***** TEXTE AFFICHÉ *****

The highest millinaire densities are in Singapore, Hong Kong, Switzerland, and the Middle East.

Despite regulatory pressure, offshore wealth grew to $7,4 trillion in 2009, up from $6,8 trillion in 2008, largely driven by the market recovery.
Switserland remained the largest offshore center; it accounted for 2.0 trillion, or about 27 percent, of all offshore wealth.
(...)
Women control about 27 percent of global wealth, meaning that they decide where it is invested. North America had the highest proportion at 33 percent.”

NB : - USA 4600 milliards $  sur 111.500 milliards soit 4.13%.
      - la foire des Nations d’europe fait encore 33,27% (3710/111.5). Au début du 20e siècle c’était plus proche de 50% (*1). Cette “europe” recule toujours plus vite avec ses PIB stagnants, son mépris de ses propres traités et régulations, la compétition d’impuissance de ses Nations dans un délire d’endettement générationnel ... tandis que l’asie croit vigoureusement (dernièrement de 22%) sans oublier l’Afrique et d’autres.

*****

**EXERCICES**
**a.** D'après le texte affiché, à quoi tient surtout la hausse de la richesse offshore entre 2008 et 2009 ?
**b.** Recopiez, s'il vous plaît, la partie du texte affiché qui commence par les mots « The highest millinaire » et se termine par « the market recovery. », en changeant « Hong Kong » en « Tokyo ».

***** LIGNES DE DONNÉES *****

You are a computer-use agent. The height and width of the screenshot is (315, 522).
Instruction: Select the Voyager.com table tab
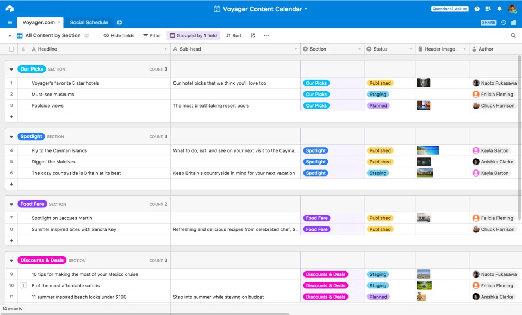39,22
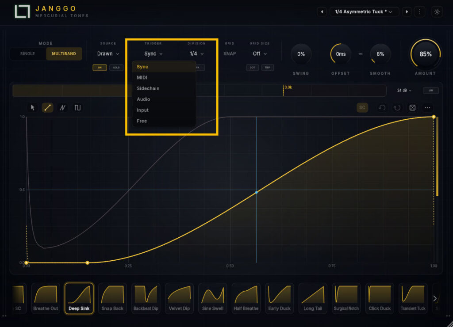This screenshot has width=453, height=327.
Task: Click the Amount 85% knob
Action: coord(425,54)
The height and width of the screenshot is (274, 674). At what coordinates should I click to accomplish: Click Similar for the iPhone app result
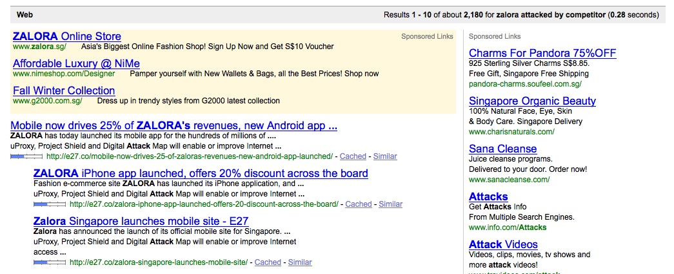(391, 204)
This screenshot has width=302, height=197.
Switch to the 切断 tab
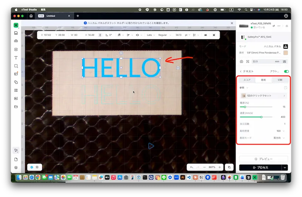[280, 80]
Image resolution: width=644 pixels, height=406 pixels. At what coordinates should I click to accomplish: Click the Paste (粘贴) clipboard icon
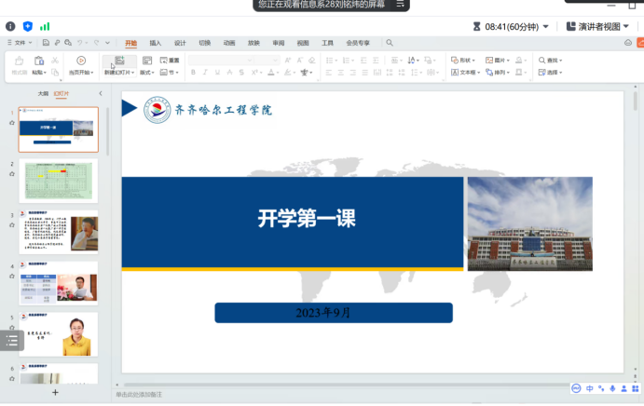click(38, 61)
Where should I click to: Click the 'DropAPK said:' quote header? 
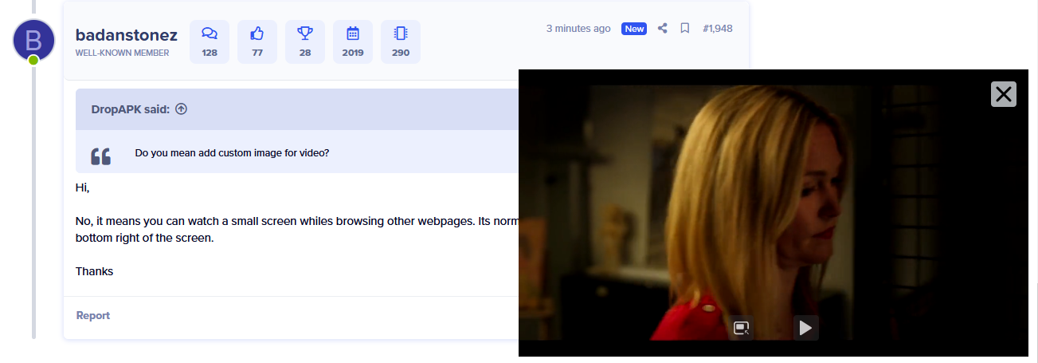point(131,109)
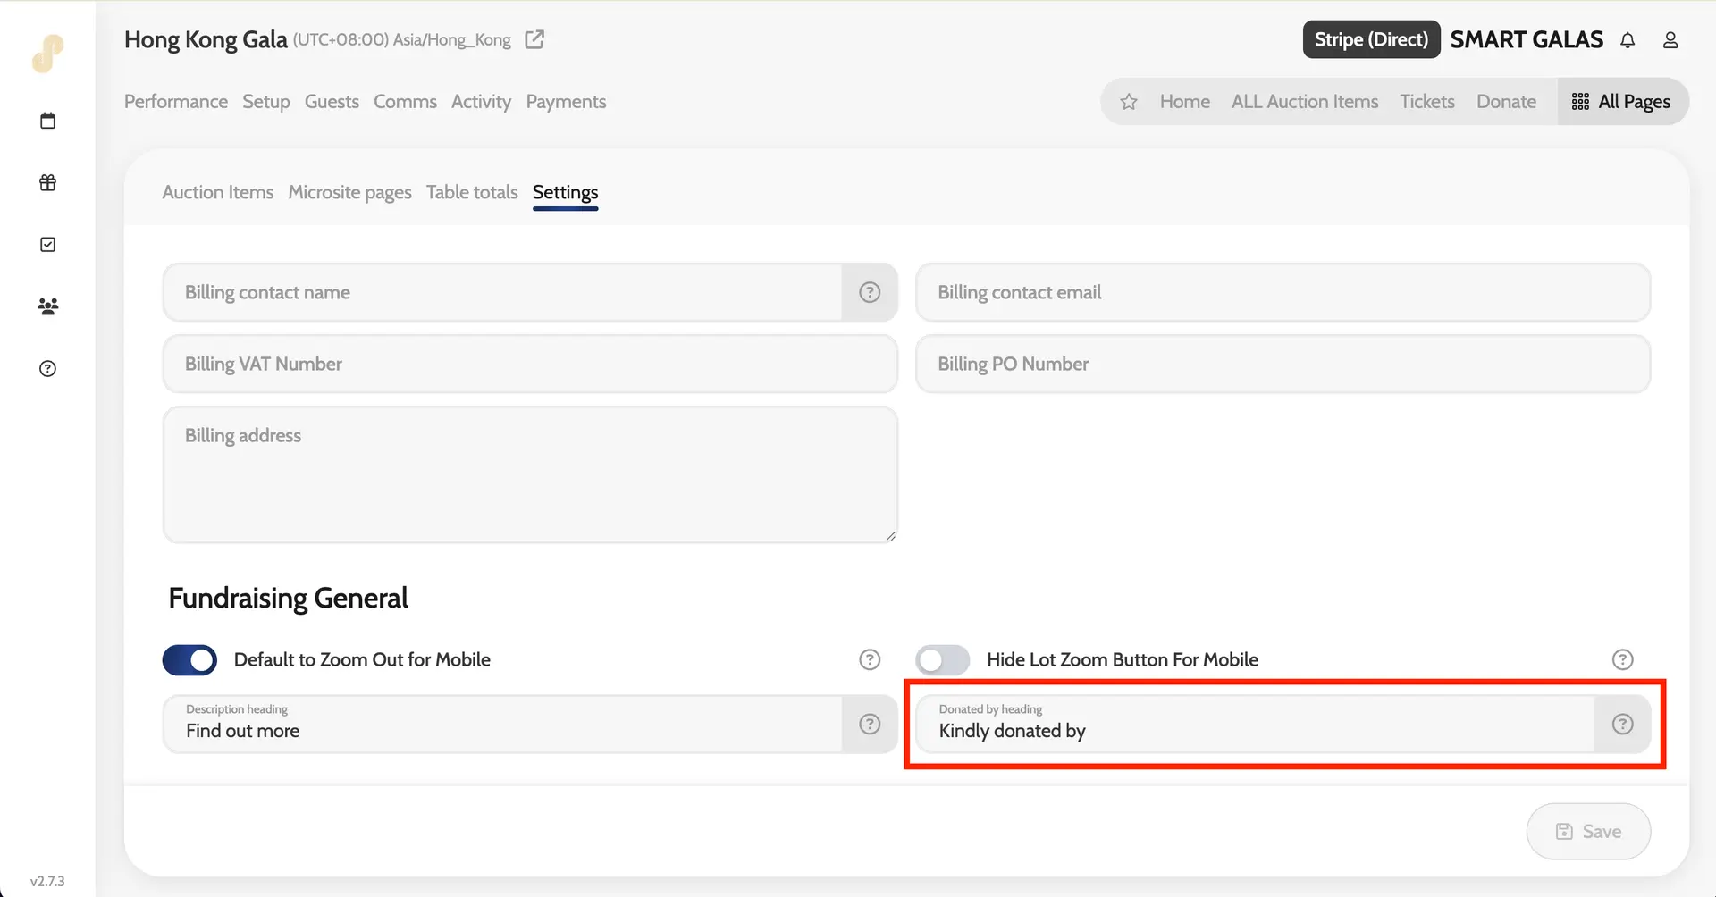Click help icon beside Billing contact name
This screenshot has width=1716, height=897.
870,292
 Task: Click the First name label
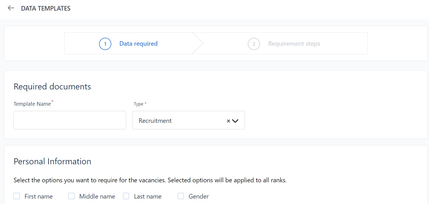point(39,197)
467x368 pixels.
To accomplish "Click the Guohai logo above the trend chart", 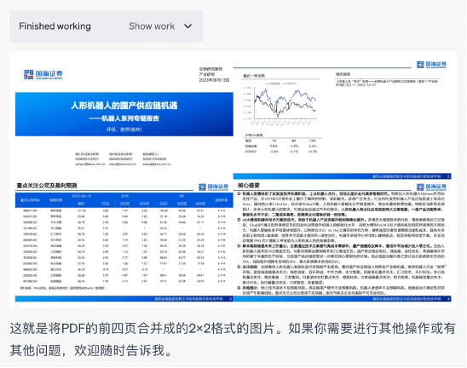I will click(x=431, y=64).
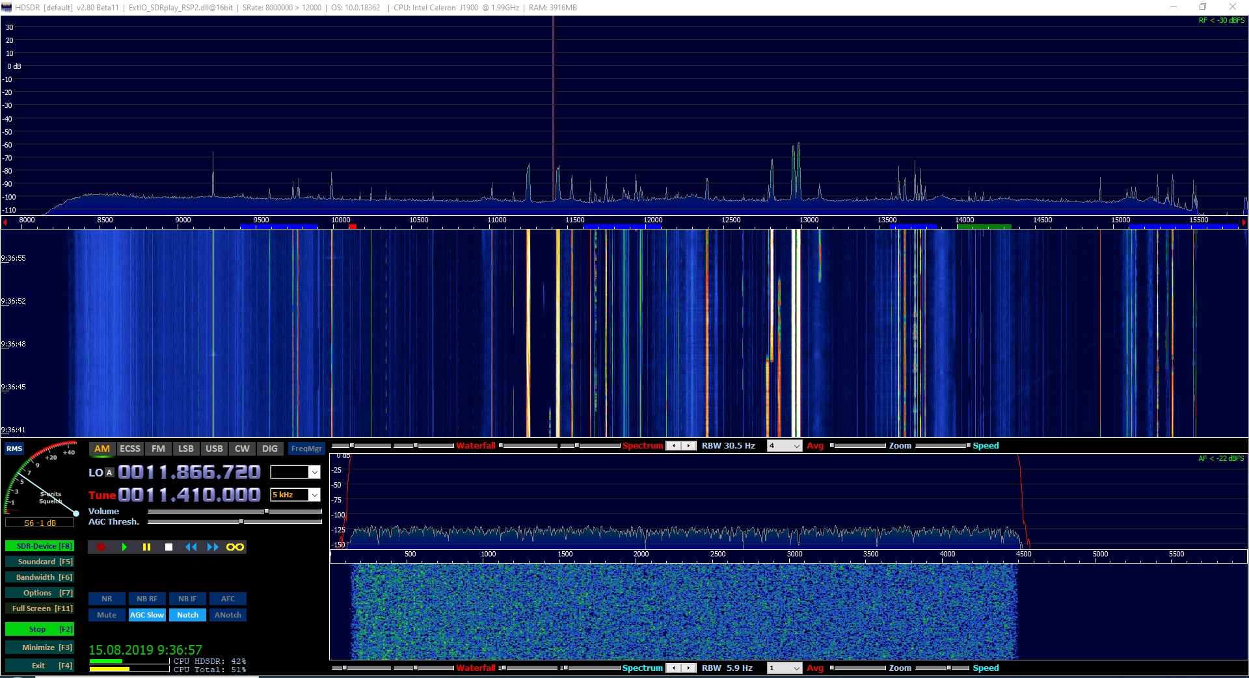The image size is (1249, 678).
Task: Click the LO A selector icon
Action: [109, 473]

*****

**LES SOLUTIONS**
**a.** Selon le texte affiché, cette hausse s'explique surtout par la reprise des marchés. La richesse offshore a augmenté malgré la pression réglementaire.

**b.**
The highest millinaire densities are in Singapore, Tokyo, Switzerland, and the Middle East.

Despite regulatory pressure, offshore wealth grew to $7,4 trillion in 2009, up from $6,8 trillion in 2008, largely driven by the market recovery.